Work on Evergreen 3 commenced with the closing of the line in February 2014. The works included complete reconstruction of the line to modern standards, with new track, signalling and bridges, and the infrastructure improvements ready for 'East West Rail' services (see below). The line was double tracked from Oxford North Junction to Bicester South Junction, upgraded for 100 mph operation and prepared for electrification. Between Oxford station and Oxford North Junction the line uses the former 'Jericho' line, bi-directionally. A new 1 km chord has also been built at Bicester (from Bicester Gavray Junction, linking with the Chiltern main line at Bicester South Junction) and 37 level crossings have been eliminated.
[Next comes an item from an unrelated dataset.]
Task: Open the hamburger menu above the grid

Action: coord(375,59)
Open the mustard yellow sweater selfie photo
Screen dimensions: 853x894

Chiltern Railways commenced driver training on the upgraded line in September 2015, and the line between the new Oxford Parkway and Bicester Village stations reopened on 26 October 2015, with two trains per hour running between London Marylebone and Oxford Parkway. It was originally planned these would be extended to Oxford in March 2016, but services to Oxford started on 11 December 2016. Planning permission for the work at Oxford Station allowing the new platforms to be constructed was given on 1 December 2015.

==Current services==
Chiltern Railways reopened the line between the new Oxford Parkway station and Bicester on 26 October 2015. The timetable for December 2015 to May 2016 has two trains per hour between Oxford Parkway and London Marylebone, all of which stop at Bicester Village but only a few at Islip. The fastest trains are scheduled to take just under an hour for the whole journey. Services along the full lengths of the line from Oxford started on 11 December 2016. (The service received its ceremonial opening on the following day.) Chiltern Railways originally proposed that the journey from Oxford to London Marylebone would take 66 minutes.

==Future==

In addition to allowing new services between Oxford and London via the Chiltern route, the Evergreen 3 project formed the first phase of the "East West Rail" project that is to see a new 100 mph service linking Oxford with Milton Keynes, Bedford and Cambridge. The western section of this route, between Oxford and Bedford, was approved by the Government in November 2011.